• Set tasks:
(a) In the forum thread on Classic apps and network volumes, which Classic application does the first poster give as an example?
(b) For each statement, say whether it agrees with the forum thread on Classic apps and network volumes, and quote the words that decide it. (i) Cheryl compares using Classic to a simulator. (ii) syb reports that networking does not work under MacOS 9.2. (iii) syb says MacOS X apps and Classic apps can both access the same local filesystem.

# Why can't Classic apps see SMB, NFS, etc network volumes mounted under MacOS X?



## syb (Aug 29, 2002)

With it's built in support for mounting network shares over NFS and SMB protocols, MacOS X is great! 
I can use Finder (or command line) to mount something like "smb://linuxserver/projects" to "/Users/syb/projects/" and all native MacOS X programs can r/w to the mounted "/Users/syb/projects/" directory.  

BUT when I open a Classic application [such as Pagemaker 6.0], I can only see directories/files stored locally or mounted using AppleTalk networking (AFP protocol).

In Linux I can mount NFS, SMB, Appletalk, even FTP and applications don't know/care how/where the actual data for a file is.
*Why does Classic environment _NOT_ see all MacOS X files thru a Virtual File System (VFS) that hides how the files are accessed???* 
 
====
I guess I'm just looking for alternate ways of how to make a Classic App save files to a Linux file server.


----------



## Cheryl (Aug 30, 2002)

Did you try boooting in OS 9 and see if you can access those files? 

Remember when you use classic, it is like a simulator.  Do you have the network set up in OS 9?  I bet if you do that (boot in OS 9, set up the network) then restart in OS X, and go to classic, it might work.


----------



## syb (Sep 1, 2002)

AFAIK, MacOS 9.x only natively supports connecting to fileservers using AppleTalk.

My networking setup is fine under MacOS9.2 / Classic.

My problem is that MacOS X appears to manage file access like this:

  MacOS X Applications
================
MacOS X, Virtual File System
================
SMB & NFS network shares
================

  Classic Applications
================
AppleTalk network shares
================
Real (local) filesystem.

Such that a MacOS X App can access any kind of network share but Classic Apps can only access AppleTalk network shares. Both can access the same real (local) filesystem.

Can anyone offer any more insight into how this works?


----------

• Recorded data:
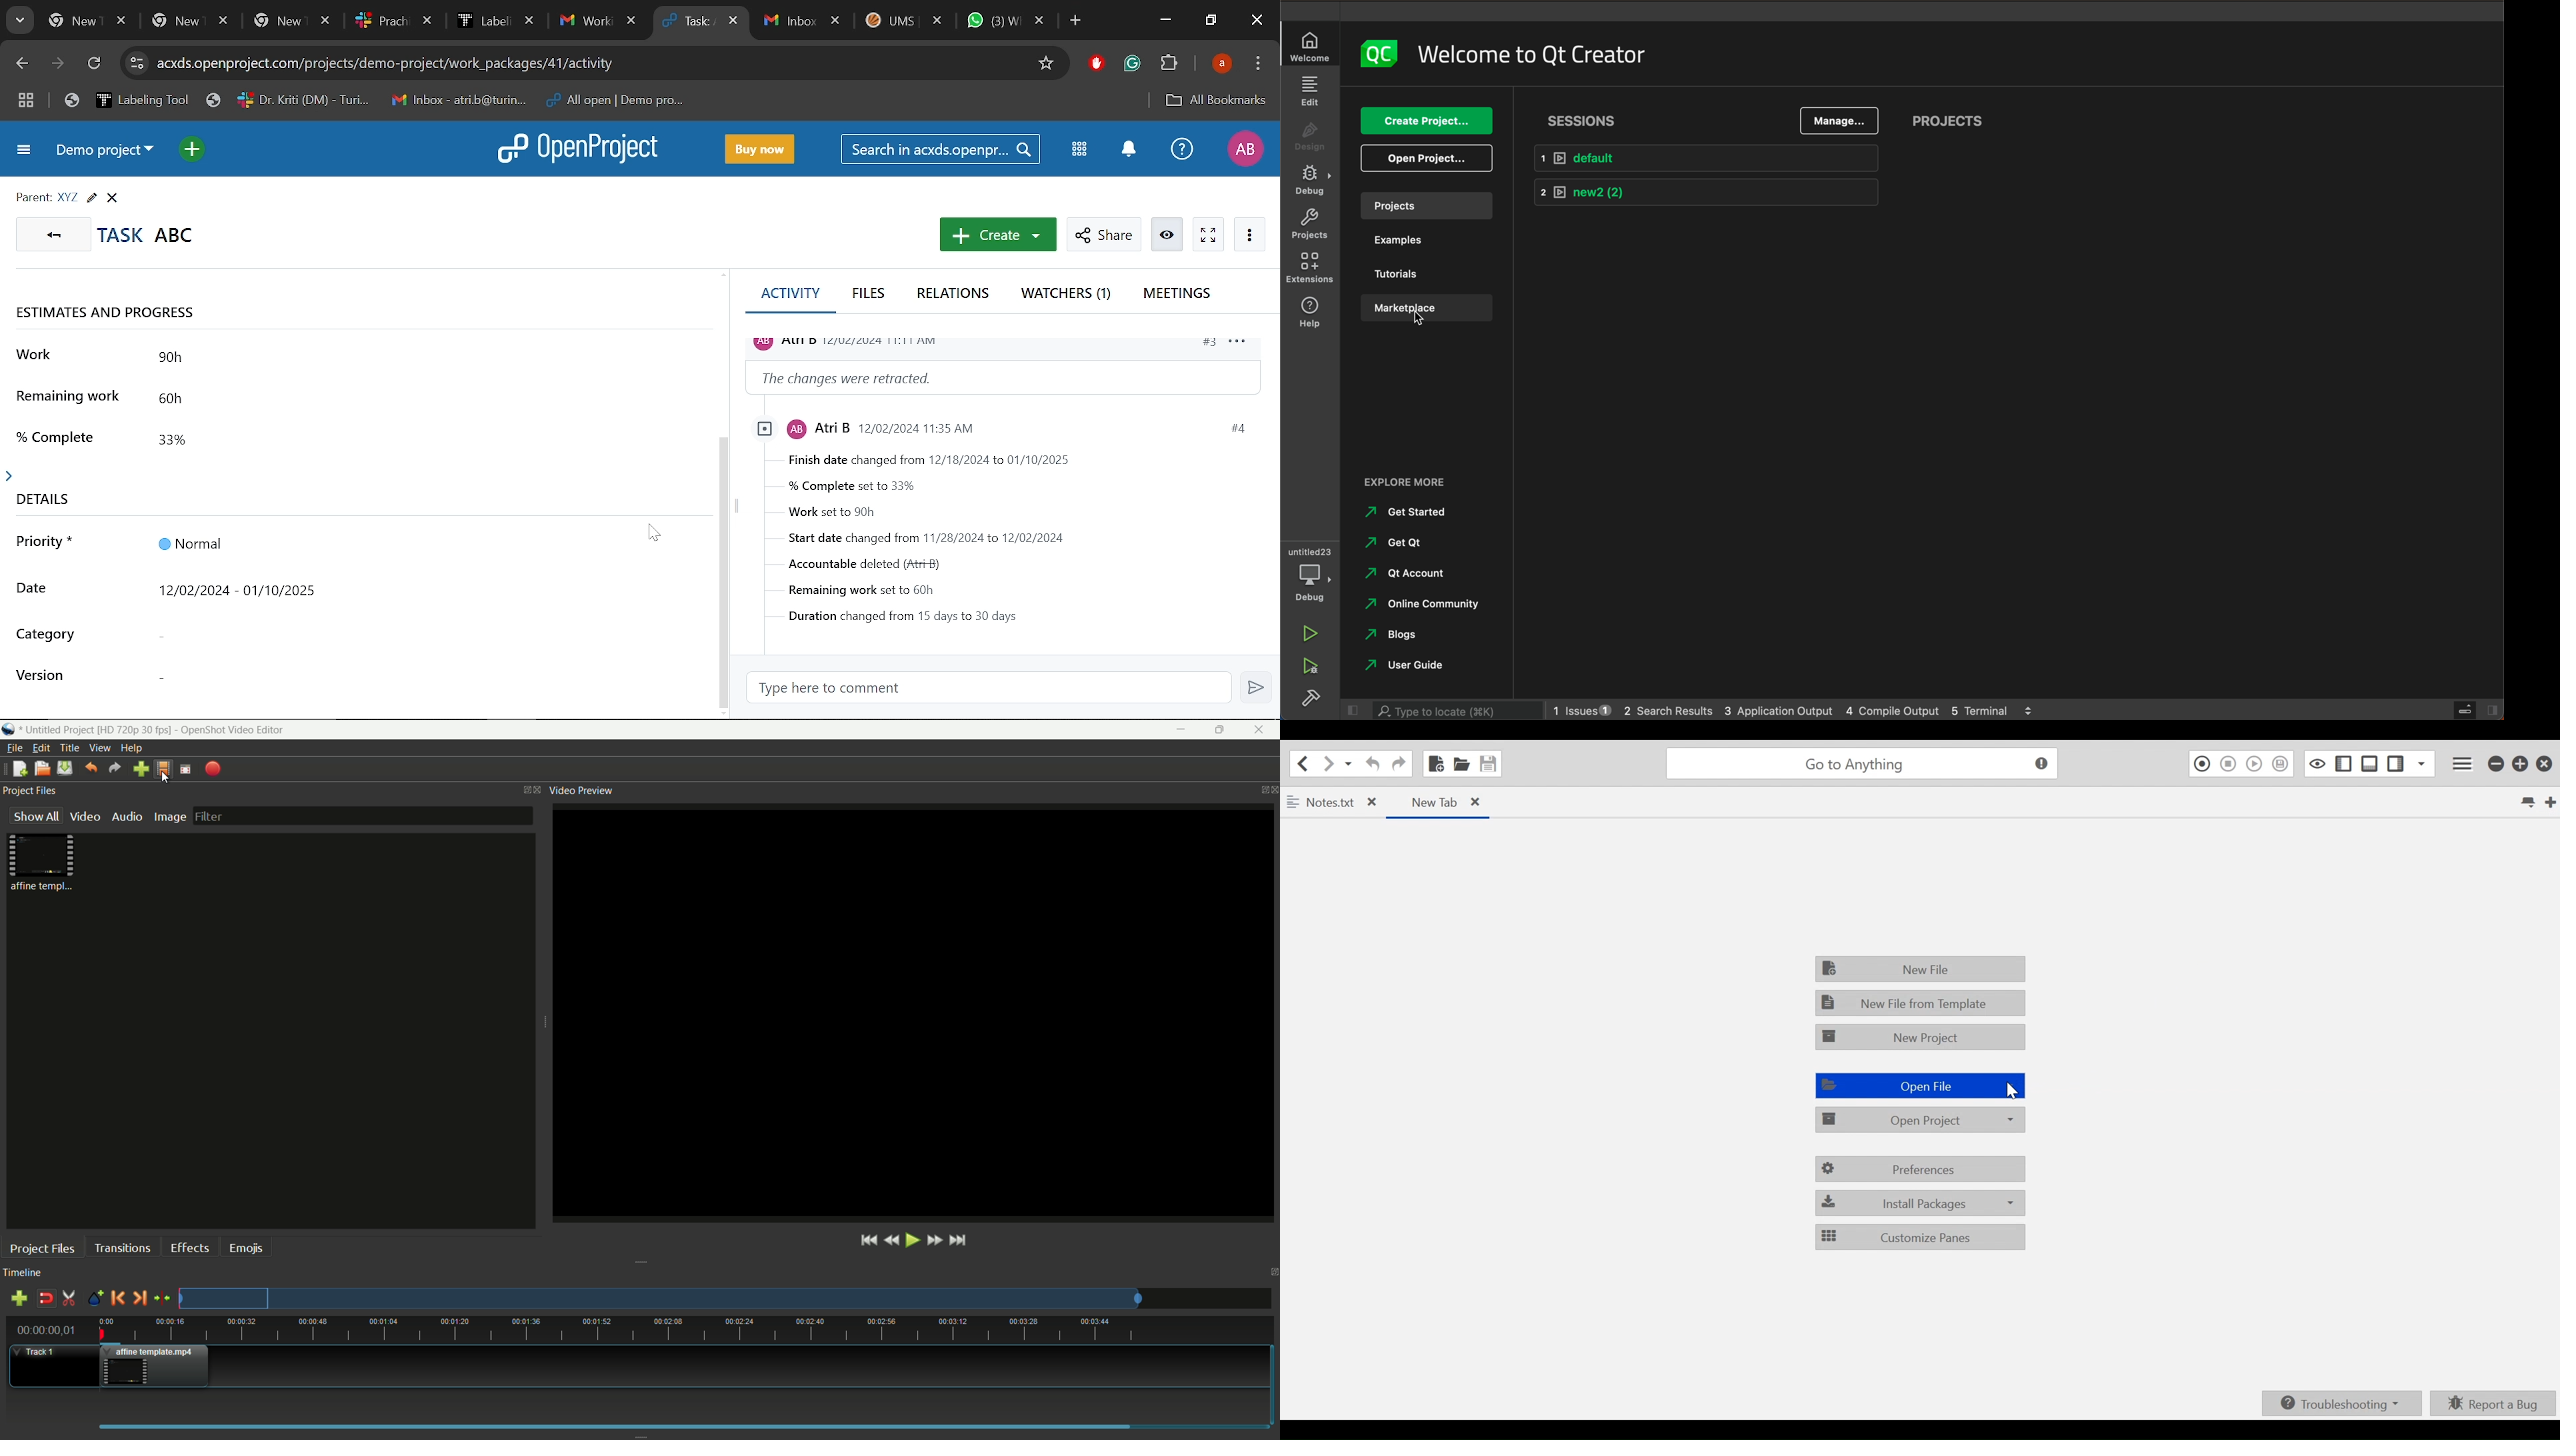 This screenshot has height=1456, width=2576. I want to click on parent, so click(33, 198).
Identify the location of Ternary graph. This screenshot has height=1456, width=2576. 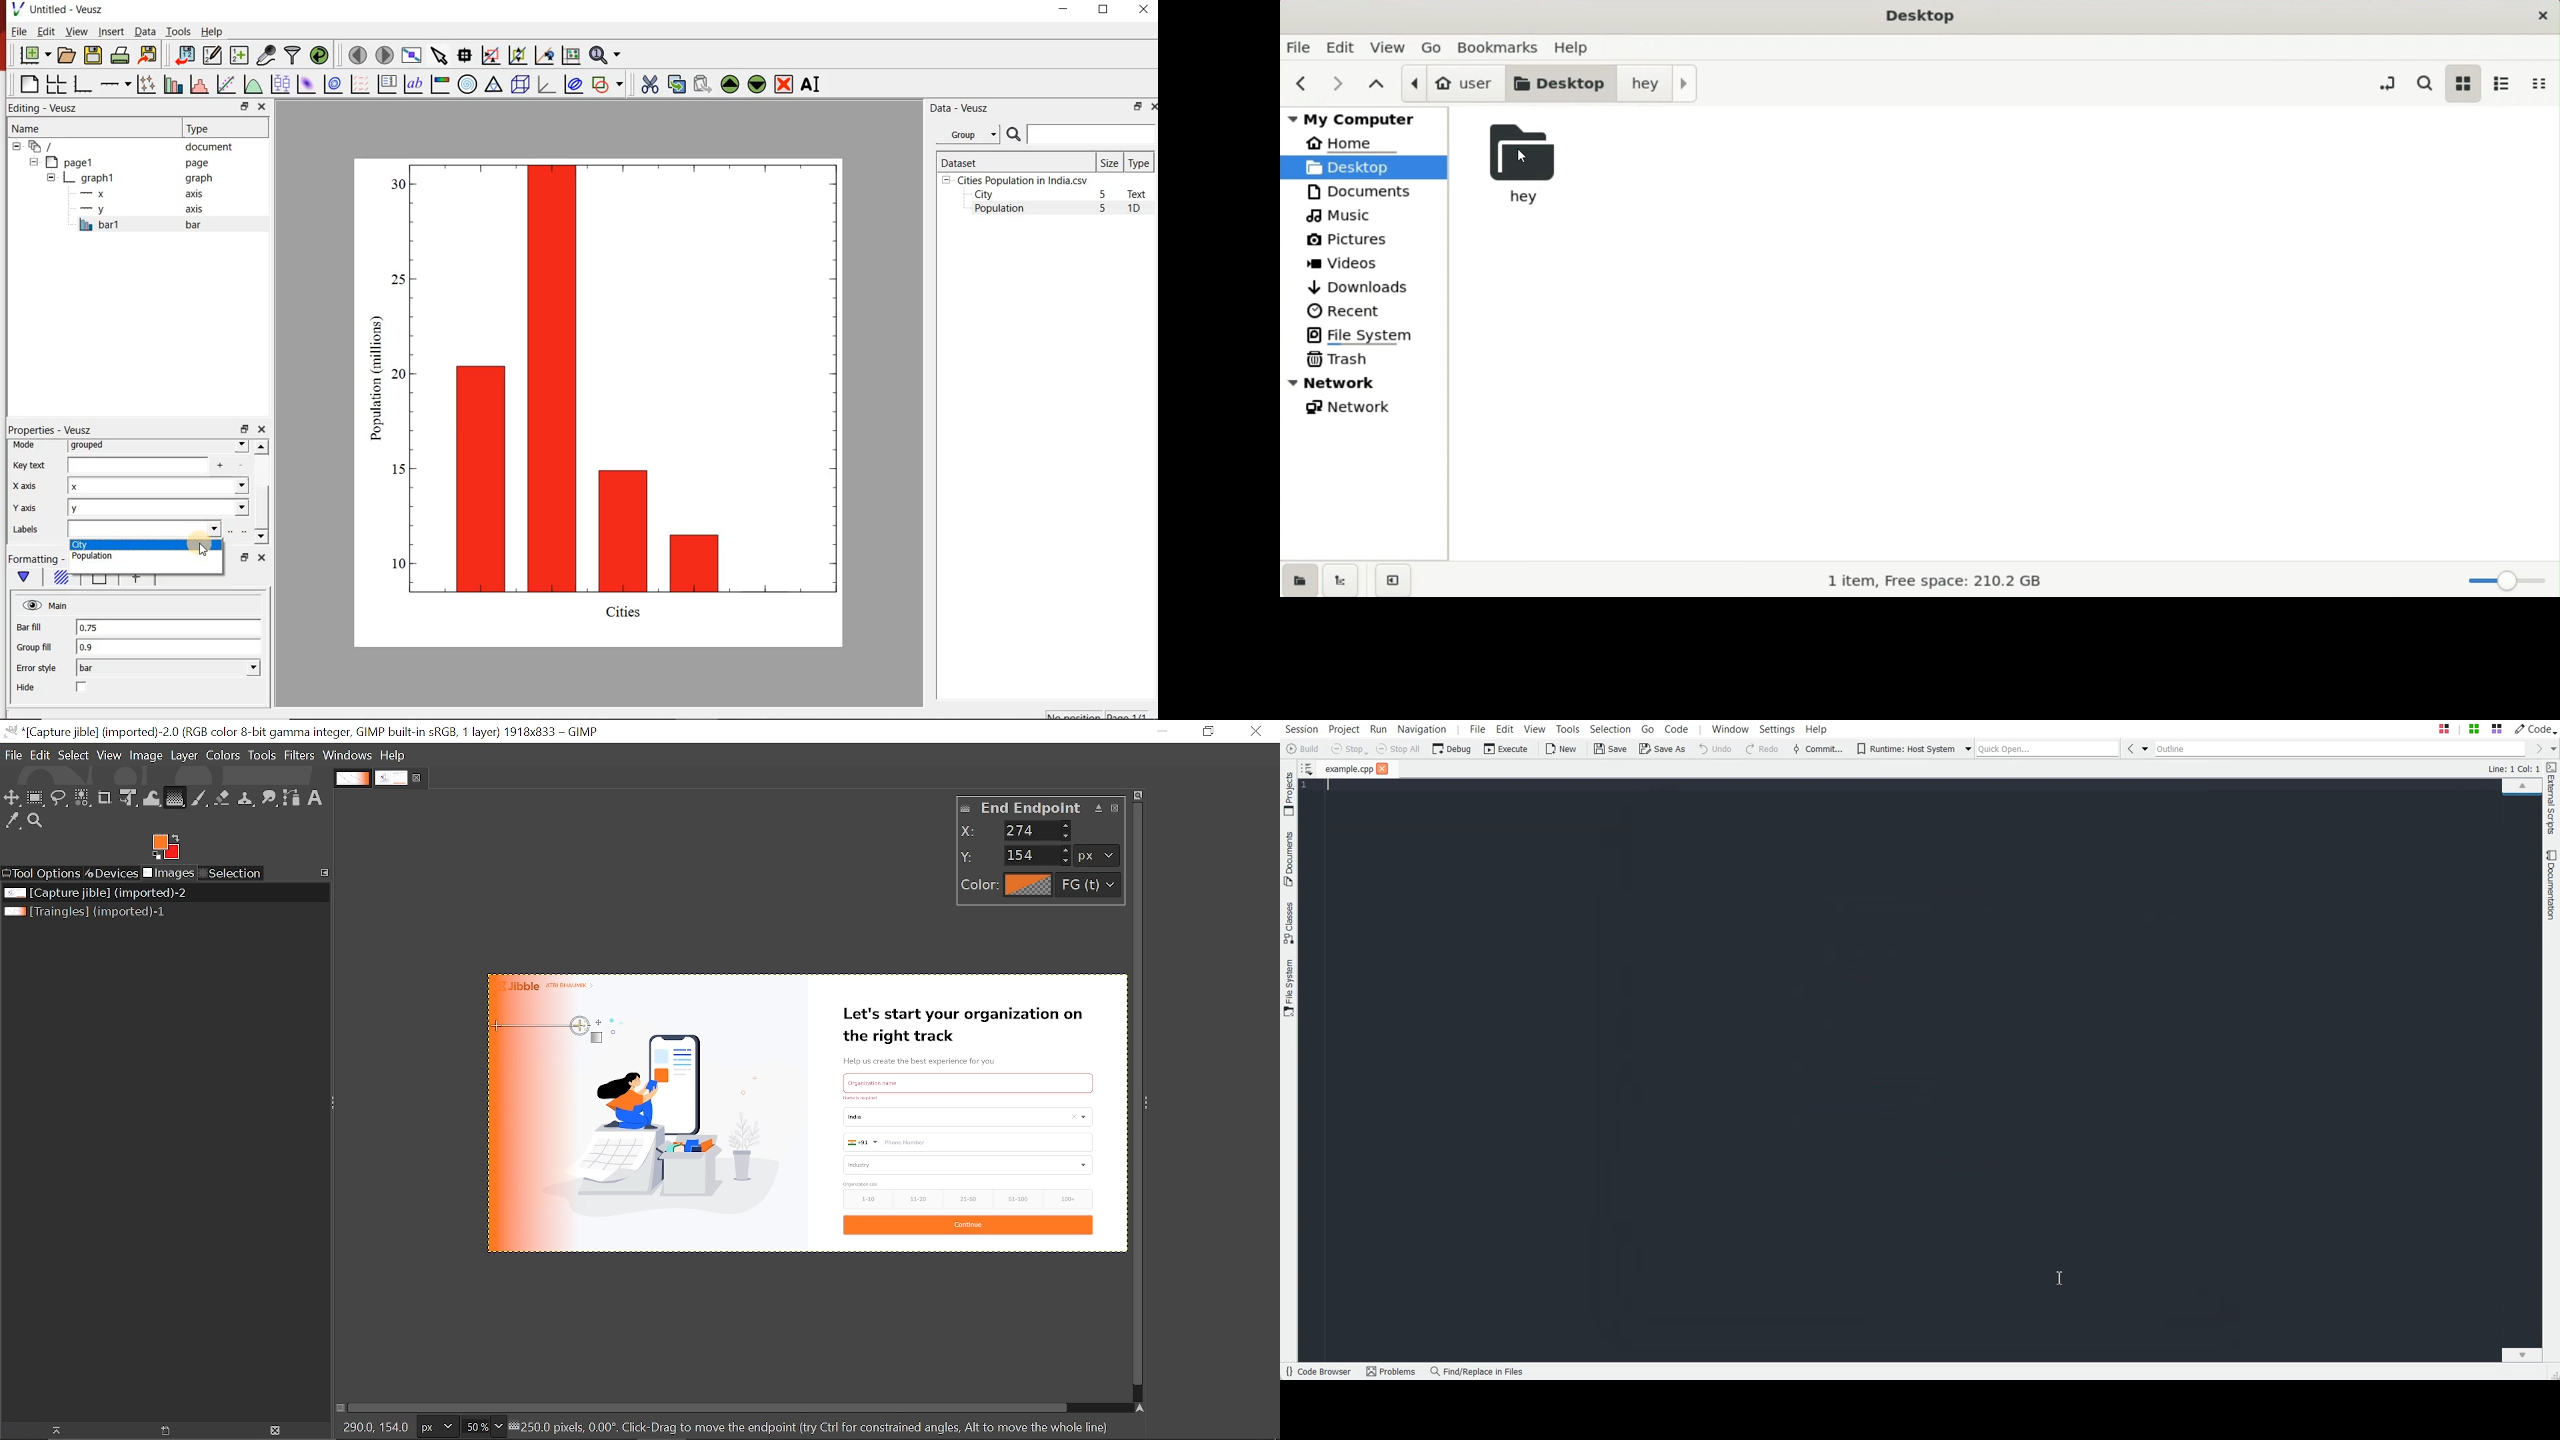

• Set of answers:
(a) Pagemaker 6.0.

(b)
(i) Yes: "Remember when you use classic, it is like a simulator."
(ii) No: "My networking setup is fine under MacOS9.2 / Classic."
(iii) Yes: "Both can access the same real (local) filesystem."